In January 2020 that Jeremy Hosking's Locomotive Services Limited made an offer to purchase the St Rollox Works site for use as a heritage locomotive maintenance depot, but agreement could not be reached with the landlord on a price for the site. In April 2021, the works were purchased by Springburn Depot (SPV) Limited, a special-purpose vehicle owned by the Optical Express billionaire, David Moulsdale.

There are 2 preserved steam locomotives built by St Rollox.

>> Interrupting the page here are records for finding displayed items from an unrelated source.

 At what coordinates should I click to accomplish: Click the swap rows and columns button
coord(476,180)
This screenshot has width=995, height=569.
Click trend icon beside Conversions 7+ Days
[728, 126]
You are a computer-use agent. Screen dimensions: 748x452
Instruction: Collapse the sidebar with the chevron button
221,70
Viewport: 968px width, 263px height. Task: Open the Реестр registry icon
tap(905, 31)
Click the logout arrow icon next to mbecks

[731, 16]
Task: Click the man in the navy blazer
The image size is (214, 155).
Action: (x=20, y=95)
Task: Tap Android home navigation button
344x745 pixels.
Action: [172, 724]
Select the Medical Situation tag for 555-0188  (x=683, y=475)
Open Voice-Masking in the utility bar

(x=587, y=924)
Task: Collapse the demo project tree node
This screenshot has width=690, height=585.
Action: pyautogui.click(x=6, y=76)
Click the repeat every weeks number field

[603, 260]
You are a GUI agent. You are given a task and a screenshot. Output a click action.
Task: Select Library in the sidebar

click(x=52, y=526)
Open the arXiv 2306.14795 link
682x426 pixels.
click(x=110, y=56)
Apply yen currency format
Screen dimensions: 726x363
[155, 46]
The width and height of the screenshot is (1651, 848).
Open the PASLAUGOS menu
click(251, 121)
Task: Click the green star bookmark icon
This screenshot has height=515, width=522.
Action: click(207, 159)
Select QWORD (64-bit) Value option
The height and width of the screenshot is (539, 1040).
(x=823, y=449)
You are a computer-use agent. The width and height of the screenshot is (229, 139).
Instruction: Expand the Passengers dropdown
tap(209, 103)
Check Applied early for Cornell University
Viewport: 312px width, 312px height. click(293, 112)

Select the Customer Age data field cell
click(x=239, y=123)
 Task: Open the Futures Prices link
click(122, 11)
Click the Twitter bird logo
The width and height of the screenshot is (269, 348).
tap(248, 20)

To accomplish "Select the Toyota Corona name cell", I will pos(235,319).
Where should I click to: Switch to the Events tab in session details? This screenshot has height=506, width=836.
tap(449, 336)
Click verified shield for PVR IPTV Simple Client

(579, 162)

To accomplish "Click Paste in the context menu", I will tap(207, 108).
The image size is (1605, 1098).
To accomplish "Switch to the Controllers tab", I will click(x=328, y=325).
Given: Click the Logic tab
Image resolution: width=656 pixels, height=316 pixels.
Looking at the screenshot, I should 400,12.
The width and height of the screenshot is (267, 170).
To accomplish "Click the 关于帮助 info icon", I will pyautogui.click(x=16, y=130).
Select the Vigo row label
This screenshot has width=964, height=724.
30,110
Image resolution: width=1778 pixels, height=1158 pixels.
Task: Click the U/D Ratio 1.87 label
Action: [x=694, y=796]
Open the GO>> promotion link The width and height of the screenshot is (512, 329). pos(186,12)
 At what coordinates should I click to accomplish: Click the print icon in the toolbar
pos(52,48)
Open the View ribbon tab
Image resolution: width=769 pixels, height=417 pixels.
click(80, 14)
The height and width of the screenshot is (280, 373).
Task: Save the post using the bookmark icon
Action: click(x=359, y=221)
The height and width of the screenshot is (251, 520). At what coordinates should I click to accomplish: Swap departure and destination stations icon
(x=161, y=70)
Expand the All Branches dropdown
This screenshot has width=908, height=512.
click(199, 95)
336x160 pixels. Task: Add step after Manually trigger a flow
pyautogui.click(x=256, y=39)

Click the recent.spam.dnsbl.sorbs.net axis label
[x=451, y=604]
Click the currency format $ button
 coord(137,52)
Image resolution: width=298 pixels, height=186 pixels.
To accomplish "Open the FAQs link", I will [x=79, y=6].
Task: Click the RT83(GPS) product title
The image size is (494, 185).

- Caledonian Railway 812 Class 0-6-0 No. 828 of 1899, preserved at the Strathspey Railway
- Caledonian Railway 439 Class 0-4-4T No. 419 of 1907, preserved at the Bo'ness and Kinneil Railway

===Listing===
In May 2022, it was reported that an application by Paul Sweeney MSP for the site to be designated as listed by Historic Environment Scotland was successful, with the buildings and railway sidings awarded a category B listing. Historic Environment Scotland described it as "retaining many features which demonstrate its previous function, including its interconnected workshop design of high-quality ironwork". Dara Parsons, Head of Designations at HES, said: "The former St Rollox Works is a significant piece of Scotland's industrial and transport heritage, and a worthy addition to the list of Scotland's special buildings. It made an important contribution to railway history and to Springburn's role as a major centre for rail manufacture and repair in the 19th and 20th centuries."